Working SuperSets w/ 24kg
Military Press Ladder - (1,2,3,4) x 4 - walk breaks in between
Hindu Squats - 30 x 1 = 30 reps

Yoga
Sun Salute - 2 rd.
Polarity Squat - F & B, L & R, circles - 1 min
Triangle Pose - 1rep L, R - Z drills in beginning & middle postion - hips, pelvis, lumbar & knee- ^ ROM even more adding knee!

October 2, 2008

Training continues...progress noted

Note: I am getting in the habit of using the term Training Session, or just 'training' instead of 'workout'. To me, a workout implies a rather mindless iteration of the same old same old. A cookie cutter repetition that can be done with little or no focus or attention. (I know others have introduced me to and use this concept already [Master RKC Mark Riefkind] but my thanks to Dr. Eric Cobb and Z-health for getting this concept deep enough into my cranium to actually make the shift.)

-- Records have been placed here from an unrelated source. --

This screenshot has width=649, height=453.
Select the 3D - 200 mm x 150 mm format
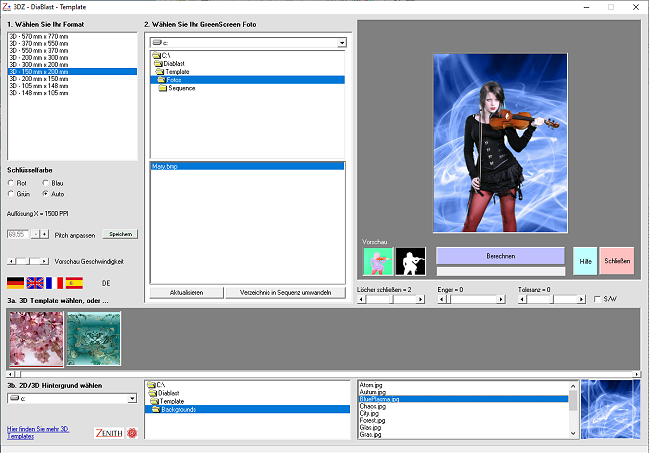tap(39, 78)

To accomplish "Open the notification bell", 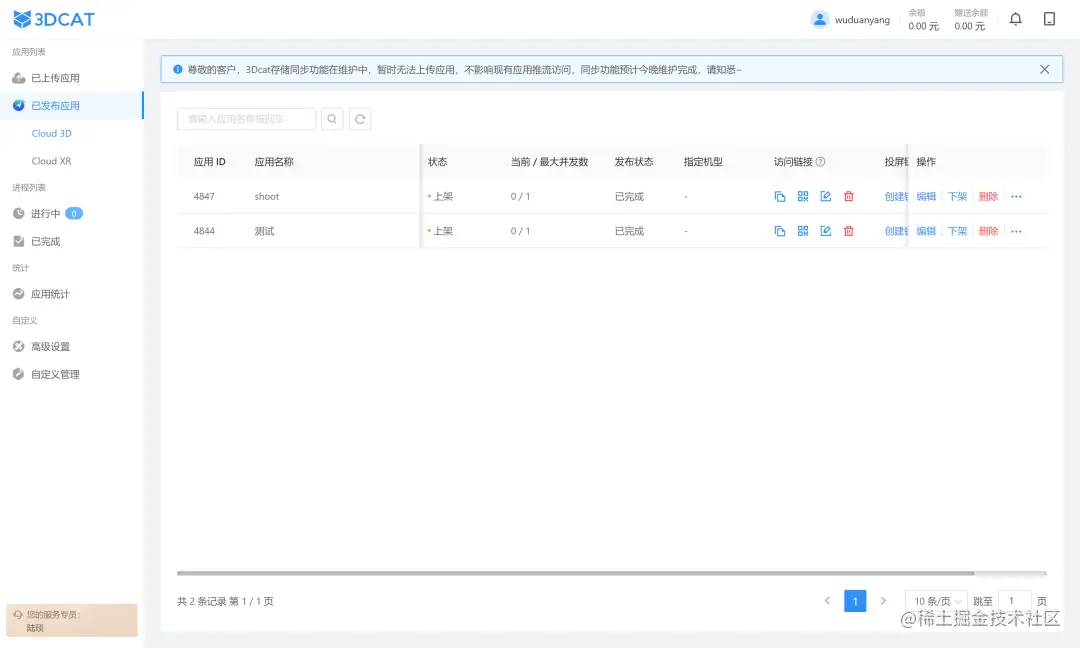I will [1015, 19].
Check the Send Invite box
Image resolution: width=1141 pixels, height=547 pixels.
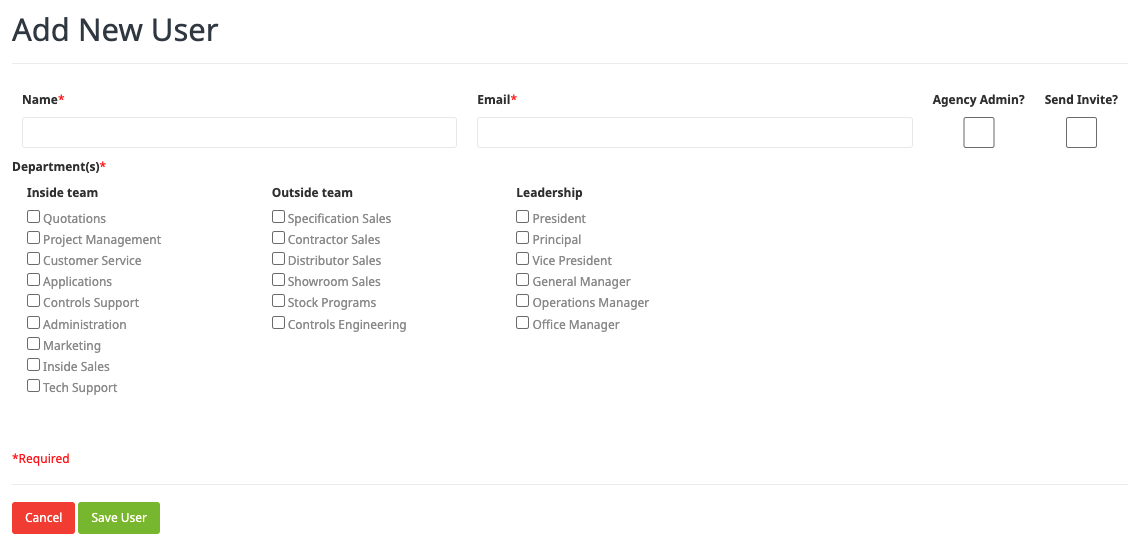(1081, 132)
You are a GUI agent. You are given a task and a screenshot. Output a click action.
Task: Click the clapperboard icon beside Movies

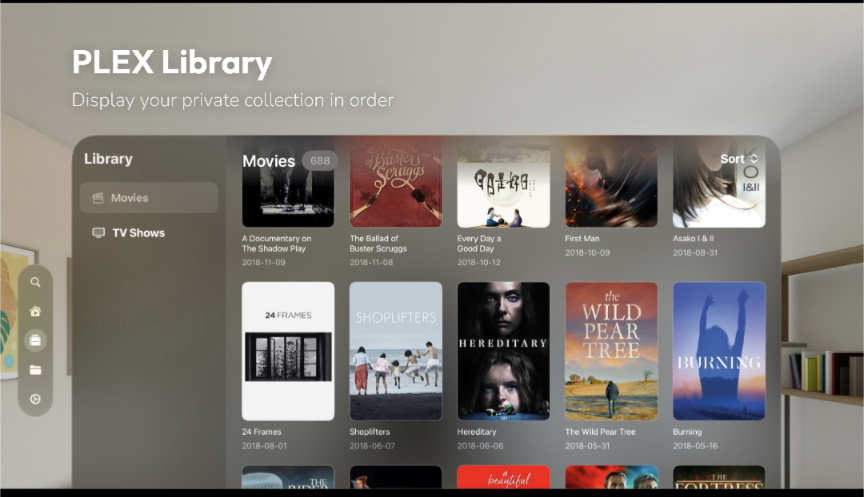tap(98, 198)
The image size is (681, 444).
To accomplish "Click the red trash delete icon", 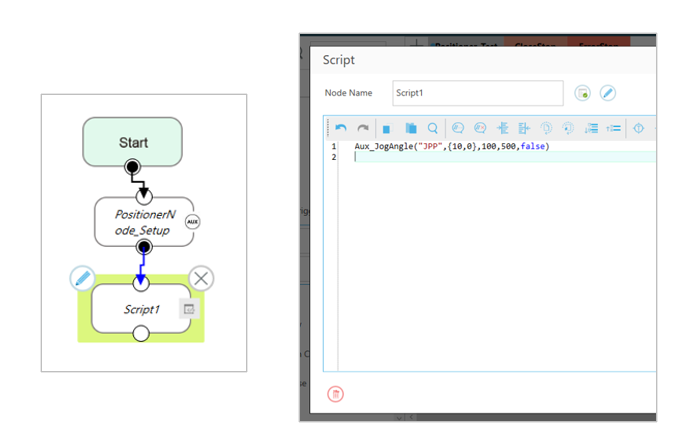I will tap(336, 394).
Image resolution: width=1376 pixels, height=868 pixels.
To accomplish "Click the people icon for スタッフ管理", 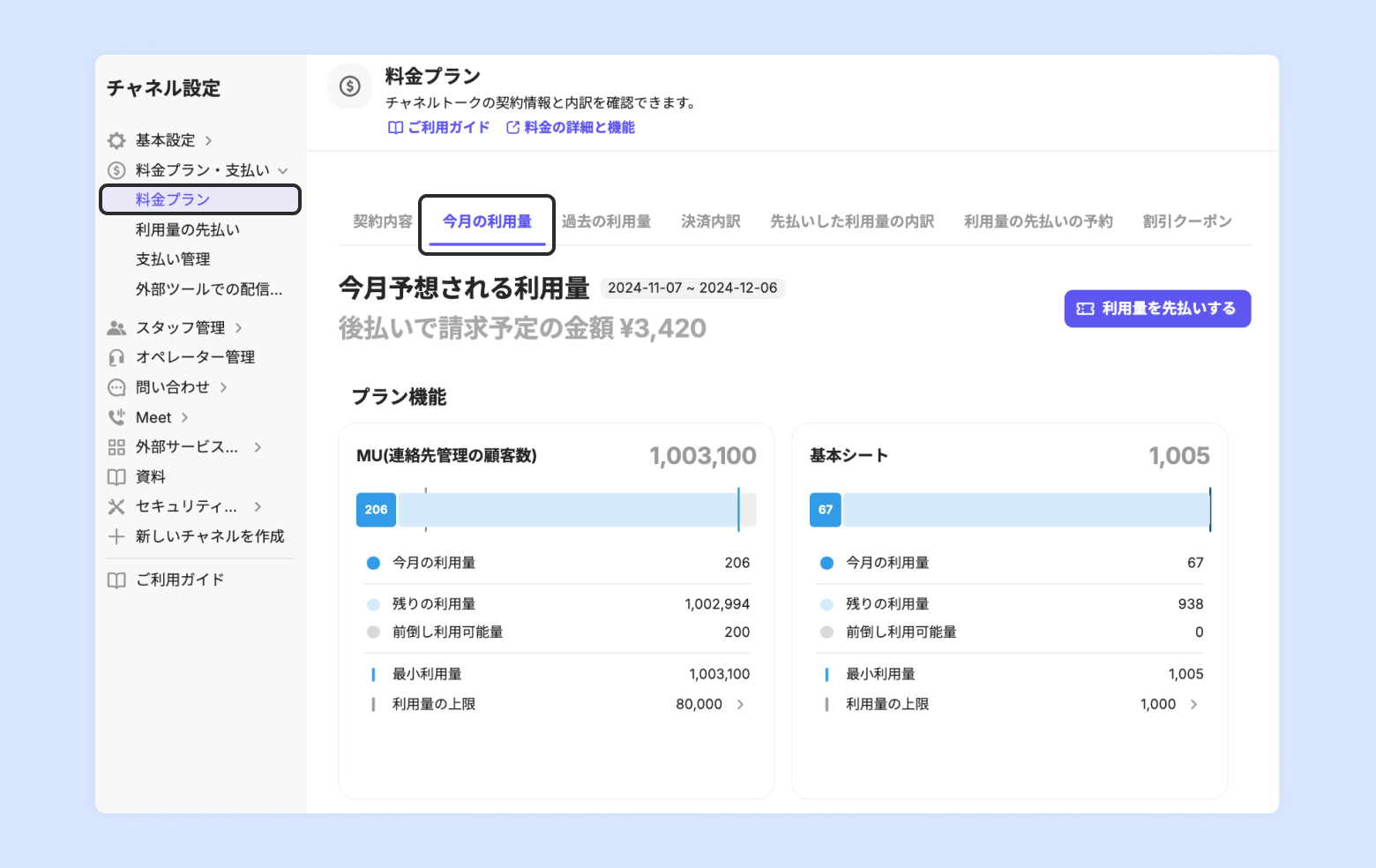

I think the term Training Session connotes focused awareness and implies a progression of some kind. Definitely not a 'hamster on a wheel' type approach. What to you think? Is it just semantics?

I also noticed that aside from the recent step up to work with the 24kg (Yay!) I was unconsciously building toward the Brutal Minimalist Fitness (BMF) routine. So I decided to get conscious about it. I looked up Sr. RKC David 'IronTamer' Whitley's training regimen and now plan to work up to accomplishing it this fall.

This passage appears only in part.